The physician is best able to do good to his friends and evil to his enemies in time of sickness, just as the pilot is the best when they are on a sea voyage.
The just man does the most harm to his enemy and good to his friend by going to war against his enemy and in making alliances with his friend.
But when a man is well, there is no need of a physician. Likewise, a person who is not on a voyage does not need a pilot. Then in time of peace, justice will be of no use?
No, it will still be needed.
Justice is useful in peace and in war, like husbandry for wheat acquisition, and shoemaking for getting shoes. Justice is useful in peacetime in contracts, like partnerships.
Yes, but surely not in the use of money. You do not want a just man to be your counsellor in buying or selling a horse. A horse expert is better for that.
When you want to buy a ship, the shipwright or the pilot would be better. So when would a just man be better for the use of silver or gold?
But a deposit means that money is not used, so it means that justice is useful when money is useless.
- Justice is useful if you want to keep pruning shears safe. But if you want to use it, then the gardening arts are more useful.
- Justice is useful if you want to keep a weapon and not to use it. But if you want to use it, then the art of the soldier is more useful. And so for all other things.
Justice is useful when those things are useless. Justice is useless when those things are useful. Then justice is not good for much.

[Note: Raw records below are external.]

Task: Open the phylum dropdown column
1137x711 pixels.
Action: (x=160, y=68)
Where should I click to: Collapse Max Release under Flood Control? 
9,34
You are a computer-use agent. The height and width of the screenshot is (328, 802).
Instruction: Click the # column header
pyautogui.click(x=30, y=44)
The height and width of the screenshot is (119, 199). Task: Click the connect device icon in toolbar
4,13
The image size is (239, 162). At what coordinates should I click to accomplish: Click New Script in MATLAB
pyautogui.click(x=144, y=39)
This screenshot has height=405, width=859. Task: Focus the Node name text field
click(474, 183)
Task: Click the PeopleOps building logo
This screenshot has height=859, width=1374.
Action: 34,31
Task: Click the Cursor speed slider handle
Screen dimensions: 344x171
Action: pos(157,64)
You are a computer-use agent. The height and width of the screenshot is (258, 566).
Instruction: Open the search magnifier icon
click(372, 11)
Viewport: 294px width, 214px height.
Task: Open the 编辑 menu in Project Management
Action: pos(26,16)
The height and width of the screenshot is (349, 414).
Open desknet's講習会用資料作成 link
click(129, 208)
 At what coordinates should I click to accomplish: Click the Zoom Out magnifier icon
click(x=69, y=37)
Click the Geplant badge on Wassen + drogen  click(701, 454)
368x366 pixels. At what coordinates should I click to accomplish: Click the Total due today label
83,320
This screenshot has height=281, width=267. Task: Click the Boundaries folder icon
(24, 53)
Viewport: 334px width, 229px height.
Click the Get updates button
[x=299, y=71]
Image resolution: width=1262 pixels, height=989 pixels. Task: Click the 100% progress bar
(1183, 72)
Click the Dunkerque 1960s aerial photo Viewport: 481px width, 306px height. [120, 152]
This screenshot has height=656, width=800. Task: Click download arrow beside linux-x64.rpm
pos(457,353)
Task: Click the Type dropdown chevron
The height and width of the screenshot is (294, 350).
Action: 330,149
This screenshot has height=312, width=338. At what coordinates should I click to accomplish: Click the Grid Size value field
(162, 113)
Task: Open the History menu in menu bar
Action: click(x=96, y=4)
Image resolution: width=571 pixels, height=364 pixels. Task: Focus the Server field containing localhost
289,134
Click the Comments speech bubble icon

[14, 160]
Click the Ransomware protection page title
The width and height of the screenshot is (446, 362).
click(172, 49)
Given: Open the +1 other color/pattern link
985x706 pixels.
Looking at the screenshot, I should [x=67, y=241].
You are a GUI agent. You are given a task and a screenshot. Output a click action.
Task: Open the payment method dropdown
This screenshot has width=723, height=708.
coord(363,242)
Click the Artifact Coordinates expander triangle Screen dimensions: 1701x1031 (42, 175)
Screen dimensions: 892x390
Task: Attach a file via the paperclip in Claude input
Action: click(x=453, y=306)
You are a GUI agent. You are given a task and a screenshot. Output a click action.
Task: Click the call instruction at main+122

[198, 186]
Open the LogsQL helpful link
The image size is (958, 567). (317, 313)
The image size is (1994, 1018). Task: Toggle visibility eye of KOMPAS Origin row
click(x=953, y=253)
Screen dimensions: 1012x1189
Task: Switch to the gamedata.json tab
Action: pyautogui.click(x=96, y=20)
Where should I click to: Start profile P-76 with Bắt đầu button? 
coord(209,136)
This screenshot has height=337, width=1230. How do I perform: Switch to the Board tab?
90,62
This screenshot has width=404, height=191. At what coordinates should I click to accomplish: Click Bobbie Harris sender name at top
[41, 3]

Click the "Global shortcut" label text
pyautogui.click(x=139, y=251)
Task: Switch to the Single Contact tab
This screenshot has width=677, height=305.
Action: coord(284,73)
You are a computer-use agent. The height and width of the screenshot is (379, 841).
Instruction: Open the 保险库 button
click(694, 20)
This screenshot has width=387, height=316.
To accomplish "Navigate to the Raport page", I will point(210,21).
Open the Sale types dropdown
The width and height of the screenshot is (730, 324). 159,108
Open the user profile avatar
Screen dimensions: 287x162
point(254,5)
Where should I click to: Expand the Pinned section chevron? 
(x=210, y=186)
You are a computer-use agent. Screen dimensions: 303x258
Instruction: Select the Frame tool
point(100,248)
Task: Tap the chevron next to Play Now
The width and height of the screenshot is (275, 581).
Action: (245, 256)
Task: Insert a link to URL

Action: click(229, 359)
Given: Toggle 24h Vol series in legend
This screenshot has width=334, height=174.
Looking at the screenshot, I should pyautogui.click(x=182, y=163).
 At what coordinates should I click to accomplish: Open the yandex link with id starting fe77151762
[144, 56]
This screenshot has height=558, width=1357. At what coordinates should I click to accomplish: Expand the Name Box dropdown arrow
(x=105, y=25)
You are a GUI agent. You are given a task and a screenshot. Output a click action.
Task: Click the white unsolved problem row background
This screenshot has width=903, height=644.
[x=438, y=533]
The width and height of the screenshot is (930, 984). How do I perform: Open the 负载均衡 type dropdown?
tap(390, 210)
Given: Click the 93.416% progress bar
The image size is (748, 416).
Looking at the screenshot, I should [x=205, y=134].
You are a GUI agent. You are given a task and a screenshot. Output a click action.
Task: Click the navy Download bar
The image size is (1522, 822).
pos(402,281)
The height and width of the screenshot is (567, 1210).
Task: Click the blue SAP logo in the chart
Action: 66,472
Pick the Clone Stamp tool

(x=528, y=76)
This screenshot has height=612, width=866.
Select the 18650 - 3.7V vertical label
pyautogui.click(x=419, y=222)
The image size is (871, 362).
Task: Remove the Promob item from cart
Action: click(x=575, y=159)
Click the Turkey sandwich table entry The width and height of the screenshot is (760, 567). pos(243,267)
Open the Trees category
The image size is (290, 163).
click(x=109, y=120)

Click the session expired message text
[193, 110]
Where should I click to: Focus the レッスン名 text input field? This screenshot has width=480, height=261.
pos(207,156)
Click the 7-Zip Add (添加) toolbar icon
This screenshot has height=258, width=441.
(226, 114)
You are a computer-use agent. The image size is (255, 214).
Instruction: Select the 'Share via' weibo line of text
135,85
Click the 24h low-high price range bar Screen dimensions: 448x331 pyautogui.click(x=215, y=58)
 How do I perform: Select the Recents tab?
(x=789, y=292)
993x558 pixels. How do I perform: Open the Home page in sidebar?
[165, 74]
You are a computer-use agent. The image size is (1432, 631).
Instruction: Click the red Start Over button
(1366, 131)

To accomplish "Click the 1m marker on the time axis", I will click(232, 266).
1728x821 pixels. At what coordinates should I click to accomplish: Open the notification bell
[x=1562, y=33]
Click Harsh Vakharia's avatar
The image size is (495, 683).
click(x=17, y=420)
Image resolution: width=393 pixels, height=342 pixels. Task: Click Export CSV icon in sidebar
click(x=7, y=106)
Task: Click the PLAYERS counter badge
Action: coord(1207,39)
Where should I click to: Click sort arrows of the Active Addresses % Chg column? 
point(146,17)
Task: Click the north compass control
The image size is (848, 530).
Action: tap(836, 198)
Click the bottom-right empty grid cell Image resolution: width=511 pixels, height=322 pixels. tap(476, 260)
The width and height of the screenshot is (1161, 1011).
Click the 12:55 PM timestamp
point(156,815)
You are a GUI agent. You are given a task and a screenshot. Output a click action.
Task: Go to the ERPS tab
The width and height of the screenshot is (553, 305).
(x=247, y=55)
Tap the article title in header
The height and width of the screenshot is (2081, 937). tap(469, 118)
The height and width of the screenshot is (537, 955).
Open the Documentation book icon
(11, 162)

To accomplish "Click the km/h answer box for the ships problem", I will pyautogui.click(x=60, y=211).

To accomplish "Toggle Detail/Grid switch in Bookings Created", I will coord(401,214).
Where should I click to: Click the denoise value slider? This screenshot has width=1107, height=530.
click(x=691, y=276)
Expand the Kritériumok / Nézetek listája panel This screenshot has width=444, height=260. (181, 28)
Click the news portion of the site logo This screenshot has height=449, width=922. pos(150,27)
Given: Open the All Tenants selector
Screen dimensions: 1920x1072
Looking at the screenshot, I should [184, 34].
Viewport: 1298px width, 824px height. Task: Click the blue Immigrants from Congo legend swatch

The best boxer that can box is also the best one to avoid the blows. The most skilful in preventing a disease is the best able to create one. The best guard of a camp is the best able to infiltrate the enemy camp.
A good keeper of anything is also a good thief. Then if the just man is good at keeping money, he is good at stealing it. Then after all, the just man has turned out to be a thief.
This is a lesson which I suspect you must have learnt out of Homer.
Autolycus was the maternal grandfather of Odysseus, who is a favourite of Homer. Homer said of Autolycus that ‘He was excellent above all men in theft and perjury.’
And so, you, Homer, and Simonides agree that justice is an art of theft. But it is to be practised ‘for the good of friends and for the harm of enemies’.
Justice is Not Merely Doing Good to Friends and Doing Harm to Enemies
Yes, many people often err about good and evil.
- Many who are not good seem to be good.
- Many who are good seem to be not good.
To them, the good will be enemies and the evil will be their friends. In that case, they will be right in doing good to the evil and evil to the good. But the good are just and would not do an injustice. Then according to your argument, is it just to injure those who do no wrong?
Then you suppose that we should do good to the just and harm the unjust. But see the consequence:
- Many people ignorant of human nature have friends who are bad.
- In that case, they should harm such friends.
- People have good enemies whom he should benefit.
- But, if so, we shall be saying the very opposite of what Simonides meant.
He seems to be a friend, but not a friend. He also might be an enemy. People would think:
- that the good are our friends and the bad our enemies,
- that it is just to do good to our friends when they are good, and
- that it is just to harm our enemies when they are evil.
But should the just injure any one at all?
Injured men become deteriorated too, and so they are necessarily made unjust.
- But the musician by his art cannot make men unmusical.
- The horseman by his art cannot make men bad horsemen.
The just, by justice, cannot make men unjust. The good, by virtue, cannot make men bad, just as heat cannot produce cold.
- Drought cannot produce moisture just as the good cannot harm anyone.
- A just man will not injure a friend or anyone else just as it is not justice to injure another.
Thus, it is not wise to say:
- “Justice is in the repayment of debts”,
- “The debt which a just man owes to his friends is good”,
- “The debt which a just man owes to his enemies is evil”,
Then are we prepared to take up arms against anyone who attributes such a saying to Simonides, Bias, Pittacus, or any other wise man or seer?